### Selected excerpt
Bases: torch.nn.modules.module.Module

A helper module that outputs the input as is

forward(x)

Return the input as the output

class vissl.models.model_helpers.LayerNorm2d(num_channels, eps=1e-05, affine=True)

Bases: torch.nn.modules.normalization.GroupNorm

Use GroupNorm to construct LayerNorm as pytorch LayerNorm2d requires specifying input_shape explicitly which is inconvenient. Set num_groups=1 to convert GroupNorm to LayerNorm.

class vissl.models.model_helpers.RESNET_NORM_LAYER(value)

Bases: str, enum.Enum

Types of Norms supported in ResNe(X)t trainings. can be easily set and modified from the config file.

(Records from a data collection)
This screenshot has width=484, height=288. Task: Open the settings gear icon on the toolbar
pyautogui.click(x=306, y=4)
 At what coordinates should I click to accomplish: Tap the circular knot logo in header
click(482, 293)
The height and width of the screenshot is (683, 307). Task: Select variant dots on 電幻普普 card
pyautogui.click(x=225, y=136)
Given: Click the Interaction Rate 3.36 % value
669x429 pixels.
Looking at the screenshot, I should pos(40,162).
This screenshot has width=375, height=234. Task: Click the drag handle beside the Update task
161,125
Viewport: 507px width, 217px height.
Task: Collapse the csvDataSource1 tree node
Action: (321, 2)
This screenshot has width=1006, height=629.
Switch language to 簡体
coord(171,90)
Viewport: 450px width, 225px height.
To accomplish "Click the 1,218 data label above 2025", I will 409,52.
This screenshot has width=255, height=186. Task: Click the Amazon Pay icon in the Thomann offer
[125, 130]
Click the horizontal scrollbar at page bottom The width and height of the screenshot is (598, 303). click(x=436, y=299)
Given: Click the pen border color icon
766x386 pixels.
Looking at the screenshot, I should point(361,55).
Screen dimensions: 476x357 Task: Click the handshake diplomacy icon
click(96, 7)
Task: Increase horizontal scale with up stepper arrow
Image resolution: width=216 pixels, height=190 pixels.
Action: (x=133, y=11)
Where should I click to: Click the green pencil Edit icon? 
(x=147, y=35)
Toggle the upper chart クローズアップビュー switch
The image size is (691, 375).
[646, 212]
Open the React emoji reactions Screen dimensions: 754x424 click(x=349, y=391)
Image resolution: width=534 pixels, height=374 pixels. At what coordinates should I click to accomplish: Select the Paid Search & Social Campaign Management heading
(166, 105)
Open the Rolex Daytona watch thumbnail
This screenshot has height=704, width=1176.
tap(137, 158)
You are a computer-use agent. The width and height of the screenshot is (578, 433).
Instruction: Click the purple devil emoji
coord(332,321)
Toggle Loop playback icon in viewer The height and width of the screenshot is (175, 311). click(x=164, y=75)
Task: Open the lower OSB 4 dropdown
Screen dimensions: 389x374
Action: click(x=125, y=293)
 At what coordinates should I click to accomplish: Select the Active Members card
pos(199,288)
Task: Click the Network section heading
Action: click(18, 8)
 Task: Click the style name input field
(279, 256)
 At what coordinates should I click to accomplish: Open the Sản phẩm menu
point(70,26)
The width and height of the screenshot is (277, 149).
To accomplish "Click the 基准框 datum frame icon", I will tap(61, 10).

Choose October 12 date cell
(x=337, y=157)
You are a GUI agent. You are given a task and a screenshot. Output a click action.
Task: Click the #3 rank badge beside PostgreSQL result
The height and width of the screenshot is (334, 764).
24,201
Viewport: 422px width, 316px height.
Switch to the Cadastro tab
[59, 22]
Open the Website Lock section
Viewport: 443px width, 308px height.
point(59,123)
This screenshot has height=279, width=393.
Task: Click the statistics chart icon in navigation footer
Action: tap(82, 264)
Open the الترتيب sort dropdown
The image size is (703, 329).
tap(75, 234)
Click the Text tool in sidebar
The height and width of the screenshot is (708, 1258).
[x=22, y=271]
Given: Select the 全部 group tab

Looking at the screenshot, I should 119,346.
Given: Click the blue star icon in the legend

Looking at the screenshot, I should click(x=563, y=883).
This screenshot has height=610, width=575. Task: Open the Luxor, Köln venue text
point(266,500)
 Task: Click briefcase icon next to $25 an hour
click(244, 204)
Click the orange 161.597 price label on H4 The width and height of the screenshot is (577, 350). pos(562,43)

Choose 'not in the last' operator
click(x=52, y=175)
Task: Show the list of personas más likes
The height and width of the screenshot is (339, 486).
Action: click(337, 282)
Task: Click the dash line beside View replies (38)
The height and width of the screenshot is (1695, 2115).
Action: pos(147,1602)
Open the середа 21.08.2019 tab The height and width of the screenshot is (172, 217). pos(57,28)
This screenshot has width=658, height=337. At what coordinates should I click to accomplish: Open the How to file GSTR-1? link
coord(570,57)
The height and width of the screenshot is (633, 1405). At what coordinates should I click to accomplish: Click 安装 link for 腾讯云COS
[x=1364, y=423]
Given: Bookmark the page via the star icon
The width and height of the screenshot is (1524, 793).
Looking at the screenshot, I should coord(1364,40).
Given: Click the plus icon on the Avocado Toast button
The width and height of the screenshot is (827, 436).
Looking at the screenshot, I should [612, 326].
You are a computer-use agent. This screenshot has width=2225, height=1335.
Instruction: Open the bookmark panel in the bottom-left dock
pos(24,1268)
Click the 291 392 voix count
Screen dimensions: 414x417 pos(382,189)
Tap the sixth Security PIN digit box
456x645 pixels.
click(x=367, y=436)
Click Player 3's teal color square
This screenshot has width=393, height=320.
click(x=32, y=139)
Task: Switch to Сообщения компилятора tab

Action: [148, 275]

### Written tasks
1 – Echo the VISSL model helpers documentation word for word, everything from "Return the input" down to "class vissl.models.model_helpers.RESNET_NORM_LAYER(value)".
2 – In the VISSL model helpers documentation, rewrite the paragraph beginning "Use GroupNorm to construct LayerNorm" as a shorter version that keeps its main facts.
3 – Pick up the VISSL model helpers documentation after its final sentence and write the next part.
The data were taken from a separate source.

### Task answers
1 –
Return the input as the output

class vissl.models.model_helpers.LayerNorm2d(num_channels, eps=1e-05, affine=True)

Bases: torch.nn.modules.normalization.GroupNorm

Use GroupNorm to construct LayerNorm as pytorch LayerNorm2d requires specifying input_shape explicitly which is inconvenient. Set num_groups=1 to convert GroupNorm to LayerNorm.

class vissl.models.model_helpers.RESNET_NORM_LAYER(value)

2 – LayerNorm is built from GroupNorm with num_groups=1, because the PyTorch LayerNorm2d inconveniently requires input_shape to be specified explicitly.

3 –
BatchNorm = 'BatchNorm'

LayerNorm = 'LayerNorm'

vissl.models.model_helpers.parse_out_keys_arg(out_feat_keys: List[str], all_feat_names: List[str]) → Tuple[List[str], int]

Checks if all out_feature_keys are mapped to a layer in the model. Returns the last layer to forward pass through for efficiency. Allow duplicate features also to be evaluated. Adapted from (https://github.com/gidariss/FeatureLearningRotNet).

vissl.models.model_helpers.get_trunk_forward_outputs_module_list(feat: torch.Tensor, out_feat_keys: List[str], feature_blocks: torch.nn.modules.container.ModuleList, all_feat_names: List[str] = None) → List[torch.Tensor]

Parameters

• feat – model input.

• out_feat_keys – a list/tuple with the feature names of the features that the function should return. By default the last feature of the network is returned.

• feature_blocks – list of feature blocks in the model

• feature_mapping – name of the layers in the model

Returns

out_feats – a list with the asked output features placed in the same order as in out_feat_keys.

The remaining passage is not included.